- [Task requirements] Reproduce the factor VIII case report text word for word, from "Finally, regarding the" to "for the same.".

- [Reading passage]
Finally, regarding the appropriate treatment for patients with elevated factor VIII levels and atherothrombotic disease, there is little consensus for patients who have suffered their first arterial thrombotic event, and anticoagulant therapy needs to be weighed between the risk of recurrence and potential bleeding complications. One small prospective study [28] suggested that extended duration anticoagulant therapy (30 months rather than 6 months) was effective in reducing the risk of recurrence. However, we still await conclusive randomized trials for definitive guidelines for the same.

Case presentation

A 32-year-old female suffered sudden onset weakness of her left hand in form of difficulty gripping objects and difficulty buttoning unbuttoning with her left hand 6 months back. She was 8 months pregnant at the time of event, had left handgrip weakness on examination, and was advised magnetic resonance imaging brain, which revealed a right parietal infarct (Fig. 2). Relevant detailed history was taken for any pre-existing heart disease, smoking, previous blood transfusions, joint pains, previous abortions, chronic headache, and fever which were all negative. Patient was started on low dose aspirin orally and had gradual improvement in her weakness with physiotherapy. However, an extensive workup for young stroke was done, including blood counts, sickling test, routine and Holter electrocardiography, echocardiography (transthoracic and transesophageal), carotid and brain angiography, vasculitis profile, autoimmune profile, serum homocysteine, and anti-phospholipid antibody panel testing which were all found to be normal. Given the known effects of pregnancy on serum levels of clotting factors, coagulation profile was planned postpartum. Rest of the pregnancy including delivery was uneventful. She underwent a detailed coagulation profile after 3 months and 6 months, both of which revealed significantly elevated levels (274 IU/dL) of factor VIII (Fig. 3). The “normal” upper cut-off value used for factor VIII was 150 IU/dL. She was then started on oral anticoagulant, after her lactation period was over, in order to prevent development of new thromboses.

- [Data provided]
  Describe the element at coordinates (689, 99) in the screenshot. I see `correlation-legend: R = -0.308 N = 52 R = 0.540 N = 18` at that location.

- [Solution for this exercise]
Finally, regarding the appropriate treatment for patients with elevated factor VIII levels and atherothrombotic disease, there is little consensus for patients who have suffered their first arterial thrombotic event, and anticoagulant therapy needs to be weighed between the risk of recurrence and potential bleeding complications. One small prospective study [28] suggested that extended duration anticoagulant therapy (30 months rather than 6 months) was effective in reducing the risk of recurrence. However, we still await conclusive randomized trials for definitive guidelines for the same.